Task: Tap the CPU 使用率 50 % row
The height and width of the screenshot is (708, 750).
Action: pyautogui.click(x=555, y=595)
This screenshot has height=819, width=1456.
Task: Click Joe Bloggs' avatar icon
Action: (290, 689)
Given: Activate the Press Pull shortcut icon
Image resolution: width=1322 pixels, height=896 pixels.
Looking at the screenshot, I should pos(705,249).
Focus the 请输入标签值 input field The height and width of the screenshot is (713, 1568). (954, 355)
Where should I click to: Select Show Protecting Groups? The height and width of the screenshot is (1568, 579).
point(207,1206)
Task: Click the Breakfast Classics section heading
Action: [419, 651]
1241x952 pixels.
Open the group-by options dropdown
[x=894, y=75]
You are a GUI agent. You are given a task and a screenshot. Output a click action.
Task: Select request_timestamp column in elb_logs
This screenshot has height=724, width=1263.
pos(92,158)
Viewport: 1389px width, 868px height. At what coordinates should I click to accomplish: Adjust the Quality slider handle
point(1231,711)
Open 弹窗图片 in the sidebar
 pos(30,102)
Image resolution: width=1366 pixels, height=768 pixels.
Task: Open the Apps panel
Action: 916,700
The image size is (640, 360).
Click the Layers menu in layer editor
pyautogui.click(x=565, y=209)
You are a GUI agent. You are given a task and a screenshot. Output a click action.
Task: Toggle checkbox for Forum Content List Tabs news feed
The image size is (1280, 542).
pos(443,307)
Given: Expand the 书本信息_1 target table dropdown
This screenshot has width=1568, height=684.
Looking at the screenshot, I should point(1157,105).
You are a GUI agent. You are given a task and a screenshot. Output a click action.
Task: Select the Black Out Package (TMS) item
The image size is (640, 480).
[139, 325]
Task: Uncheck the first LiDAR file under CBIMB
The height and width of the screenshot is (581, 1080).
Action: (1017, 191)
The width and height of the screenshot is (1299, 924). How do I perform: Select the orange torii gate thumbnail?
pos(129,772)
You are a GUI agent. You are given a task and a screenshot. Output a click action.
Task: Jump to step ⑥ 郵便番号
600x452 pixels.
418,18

————————

**The exercise:** Please rewrite the entries from the line that contains "Task: Uncheck the" through the end of the entries, both ends included and requests included, scaling every coordinate in the answers by 1.65 and rounding to whole numbers, with halves rounded up. Give only those lines.

**Task solution:**
Task: Uncheck the first LiDAR file under CBIMB
The height and width of the screenshot is (581, 1080).
Action: (1678, 315)
The width and height of the screenshot is (1299, 924). How do I perform: Select the orange torii gate thumbnail?
pos(213,1274)
You are a GUI agent. You are given a task and a screenshot. Output a click action.
Task: Jump to step ⑥ 郵便番号
600x452 pixels.
690,30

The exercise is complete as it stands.